Le médecin nous propose alors l'opération: ils vont aller chercher le morceau de papier dans la gorge. On comprend à moitié, on croit qu'ils vont lui ouvrir la gorge, Piwix est malade rien qu'à l'imaginer avec une cicatrice. Finalement, il n'en est rien, ils vont juste lui passer une sorte de pince dans la gorge, il n'y aura aucune trace. Ils nous installent dans une chambre, il est 20h. Piwix va chercher le nécessaire pour que je passe la nuit sur place. 21h20, elle part au bloc et commence l'attente interminable. On culpabilise mais on essaye aussi de se consoler, après tout, les accidents domestiques arrivent à tout le monde, moi qui refuse les bijoux, colliers d'ambre, pain ou autres biscuits de peur qu'elle s'étouffe !! Je ne pleure pas, quelques larmes mais je refuse de craquer, j'ai l'impression que si je pleure, ça sera comme si c'était grave et que je ne pourrais plus m'arrêter. Une aide-soignante nous croise dans les couloirs et croit bon de nous dire en rigolant: "Alors cette petite n'a pas assez à manger, elle mange les mouchoirs !" Nous ne rigolons pas (blague qu'on nous a resservie le lendemain, sans plus de succès de notre part). A 22h, le médecin revient avec le chirurgien et nous montre l'objet du délit: la languette autocollante du paquet de mouchoirs.
|
On n'a pas été jusqu'à conserver le petit flacon, on a juste fait une photo ! |
Les événements ont dû se dérouler ainsi: Lulu a avalé la languette la veille au soir. Elle s'est collée au fond de la gorge de sorte que les biberons de lait du soir et du matin ont coulé dessus sans la toucher. Le midi, la purée, plus épaisse, l'a embarquée sur sa route et elle s'est coincée dans l'oesophage.
Je remercie le ciel chaque jour d'avoir épargné ma fille. Et si la languette était allée se coller sur la trachée ? Je connais la
méthode de Mofenson mais avec un objet aussi gros et aussi plat ? C'est autre chose qu'un aliment ou un caillou ! Et si elle s'était décollée dans la nuit et que Lulu s'était étouffée dans la solitude de sa chambre ? Vision d'horreur. Il m'arrive de regarder ma fille et de me réjouir de la voir encore vivante, tout aurait pu s'arrêter à ses 9 mois. Heureusement, elle n'en a gardé aucune séquelle, en tout cas visible. Elle a eu un peu de mal à manger les jours suivants mais tout va bien aujourd'hui.

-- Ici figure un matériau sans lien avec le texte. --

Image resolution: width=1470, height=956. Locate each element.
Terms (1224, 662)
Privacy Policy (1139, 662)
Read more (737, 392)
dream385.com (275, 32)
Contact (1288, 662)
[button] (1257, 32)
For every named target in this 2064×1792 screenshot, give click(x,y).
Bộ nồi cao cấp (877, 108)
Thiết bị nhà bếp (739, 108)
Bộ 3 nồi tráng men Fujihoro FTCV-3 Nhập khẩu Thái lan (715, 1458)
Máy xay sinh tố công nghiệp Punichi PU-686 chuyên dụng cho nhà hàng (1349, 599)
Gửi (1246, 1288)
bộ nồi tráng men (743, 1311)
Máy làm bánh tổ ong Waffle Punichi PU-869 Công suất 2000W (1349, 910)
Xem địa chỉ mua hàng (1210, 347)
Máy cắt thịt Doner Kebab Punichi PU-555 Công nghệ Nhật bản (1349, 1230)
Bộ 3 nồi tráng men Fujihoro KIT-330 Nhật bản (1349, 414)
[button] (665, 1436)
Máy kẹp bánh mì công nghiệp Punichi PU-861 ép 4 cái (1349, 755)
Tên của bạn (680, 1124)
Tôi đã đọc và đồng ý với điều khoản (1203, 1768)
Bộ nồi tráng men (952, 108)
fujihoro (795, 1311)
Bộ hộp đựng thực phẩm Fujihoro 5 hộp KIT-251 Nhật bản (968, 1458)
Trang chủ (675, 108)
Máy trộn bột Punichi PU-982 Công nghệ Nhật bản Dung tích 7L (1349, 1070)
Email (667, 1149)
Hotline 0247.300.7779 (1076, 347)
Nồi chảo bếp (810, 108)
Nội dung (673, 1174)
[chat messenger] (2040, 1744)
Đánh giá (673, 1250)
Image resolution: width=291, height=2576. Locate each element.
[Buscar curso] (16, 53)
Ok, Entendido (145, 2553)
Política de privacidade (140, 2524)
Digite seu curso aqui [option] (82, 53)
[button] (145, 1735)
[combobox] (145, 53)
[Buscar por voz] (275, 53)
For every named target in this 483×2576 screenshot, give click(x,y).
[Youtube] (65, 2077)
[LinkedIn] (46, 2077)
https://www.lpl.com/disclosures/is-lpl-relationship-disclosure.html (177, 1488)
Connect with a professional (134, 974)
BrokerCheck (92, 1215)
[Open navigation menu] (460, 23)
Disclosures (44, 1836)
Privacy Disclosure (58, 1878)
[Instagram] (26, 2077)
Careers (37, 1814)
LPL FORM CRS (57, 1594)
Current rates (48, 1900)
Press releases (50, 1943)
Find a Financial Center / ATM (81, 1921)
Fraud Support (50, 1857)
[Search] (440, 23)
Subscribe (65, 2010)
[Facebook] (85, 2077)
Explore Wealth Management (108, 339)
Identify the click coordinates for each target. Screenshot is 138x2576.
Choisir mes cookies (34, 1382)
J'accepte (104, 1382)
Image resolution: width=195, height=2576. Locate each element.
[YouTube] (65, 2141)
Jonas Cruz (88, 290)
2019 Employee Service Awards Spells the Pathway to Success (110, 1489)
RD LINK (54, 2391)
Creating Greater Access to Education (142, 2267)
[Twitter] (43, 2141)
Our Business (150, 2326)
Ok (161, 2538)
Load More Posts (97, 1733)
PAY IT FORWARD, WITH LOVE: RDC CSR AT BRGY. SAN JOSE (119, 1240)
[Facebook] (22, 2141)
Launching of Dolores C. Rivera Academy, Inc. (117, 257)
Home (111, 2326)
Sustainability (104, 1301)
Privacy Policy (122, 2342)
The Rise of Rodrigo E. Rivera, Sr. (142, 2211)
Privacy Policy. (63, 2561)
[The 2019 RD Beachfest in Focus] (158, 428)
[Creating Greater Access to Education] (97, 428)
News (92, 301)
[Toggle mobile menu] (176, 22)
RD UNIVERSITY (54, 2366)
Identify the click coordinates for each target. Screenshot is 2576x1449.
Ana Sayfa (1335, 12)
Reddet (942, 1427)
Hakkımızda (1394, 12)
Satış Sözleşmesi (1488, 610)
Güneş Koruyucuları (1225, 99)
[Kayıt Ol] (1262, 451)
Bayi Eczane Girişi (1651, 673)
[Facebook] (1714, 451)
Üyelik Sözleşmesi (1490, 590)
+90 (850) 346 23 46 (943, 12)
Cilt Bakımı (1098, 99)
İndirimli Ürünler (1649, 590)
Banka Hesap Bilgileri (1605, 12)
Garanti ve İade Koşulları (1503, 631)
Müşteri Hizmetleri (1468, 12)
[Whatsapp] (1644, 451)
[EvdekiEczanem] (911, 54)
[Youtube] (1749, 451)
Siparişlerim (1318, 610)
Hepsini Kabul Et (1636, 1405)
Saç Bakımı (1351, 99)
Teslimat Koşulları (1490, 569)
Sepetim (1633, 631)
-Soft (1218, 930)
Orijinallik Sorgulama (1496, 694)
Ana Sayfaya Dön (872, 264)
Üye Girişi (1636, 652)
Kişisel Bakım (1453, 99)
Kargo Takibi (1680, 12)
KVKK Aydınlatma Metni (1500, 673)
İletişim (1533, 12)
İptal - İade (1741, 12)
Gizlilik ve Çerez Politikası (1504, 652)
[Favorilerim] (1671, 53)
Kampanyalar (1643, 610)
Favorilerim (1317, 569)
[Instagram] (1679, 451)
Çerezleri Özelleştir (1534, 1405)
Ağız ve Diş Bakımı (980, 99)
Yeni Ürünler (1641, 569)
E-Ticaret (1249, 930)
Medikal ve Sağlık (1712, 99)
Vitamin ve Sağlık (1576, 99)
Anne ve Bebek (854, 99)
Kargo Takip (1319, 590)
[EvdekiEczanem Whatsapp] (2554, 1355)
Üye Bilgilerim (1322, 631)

Je remercie l'équipe médicale qui n'a pas lésiné sur les moyens pour découvrir ce qui faisait souffrir ma fille. Je n'en veux pas au médecin qui nous a dit, la languette à la main: "Il faut faire attention !", il avait raison. Par contre, je demande aux aides-soignantes et aux infirmières de garder leur humour noir pour la salle de repos, il y a des choses qui ne se disent pas...
Bizzarrement, nous n'avons pas culpabilisé, du moins pas trop. Nous nous considérons comme des parents attentifs et nous protégeons au mieux nos enfants, il ne nous était jamais venu à l'esprit qu'un simple paquet de mouchoirs pouvait être dangereux ! Je me disais que c'était bien trop gros pour être avalé mais je n'avais pas pensé qu'il pouvait se déchirer. Pendant longtemps, il lui était strictement interdit d'y toucher, nous n'avons levé l'interdiction que récemment quand nous avons compris qu'elle était assez grande pour s'en servir correctement et qu'on ne pouvait pas lui interdire les mouchoirs jusqu'à ses 18 ans. Par contre, il est hors de question que son frère s'en approche à moins de 20 mètres !!